The point is that the Tea Party movement is not nearly as exogenous as it seems. It is a movement of a certain type of Republican-leaning independent. […]

There is a distinct ideological dimension to the Tea Partiers; they are “fed up” with both parties, but they are, quite plainly, more “fed up” that the Republican establishment does not seem to embrace their emotional valence. If they’re satisfied, they’ll vote Republican.

If they’re disatisfied, they won’t vote Republican. (They won’t vote for Democrats in either case.) I would hazard a guess that Tea Partiers, though they exist in marginal districts, tend to be more numerous in heavily Republican districts. So perhaps we overstate the degree to which Tea Party enthusiasm, per se, translates into Republican political success in the midterms.

Both movements are built on the assumption that the people are pure and virtuous and that evil is introduced into society by corrupt elites and rotten authority structures. “Man is born free, but he is everywhere in chains,” is how Rousseau put it.[…]

Because of this assumption, members of the Tea Party right, like the members of the New Left, spend a lot of time worrying about being co-opted. They worry that the corrupt forces of the establishment are perpetually trying to infiltrate the purity of their ranks.

Because of this assumption, members of both movements have a problem with authority. Both have a mostly negative agenda: destroy the corrupt structures; defeat the establishment. Like the New Left, the Tea Party movement has no clear set of plans for what to do beyond the golden moment of personal liberation, when the federal leviathan is brought low.

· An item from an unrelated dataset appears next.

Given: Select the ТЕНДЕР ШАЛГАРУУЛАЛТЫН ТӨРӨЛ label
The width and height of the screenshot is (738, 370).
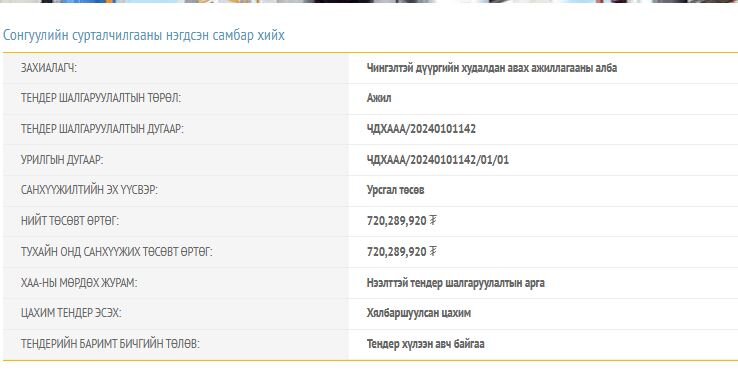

In my book, that’s a pretty good recommendation.

As I’ve said, the Tea Party is largely up for grabs: there are at least three factions each trying to unify the coalition. The Tea Party Nation put on the Nashville convention, but that was boycotted by other factions. If you spend enough time on Google, you’ll come across I am the Tea Party Leader. Who’s in charge? The Youtube generation, Time’s 2006 Person of the Year: You.

It’s this internal factionalism that distinguishes the Tea Party from other conservative movements: under a generic historical allusion, resentments, ideologies, and ideas are duking it out for recognition and perhaps control. This Time Magazine piece captures some of that localism and resistance to unification: Why the Tea Party Movement Matters.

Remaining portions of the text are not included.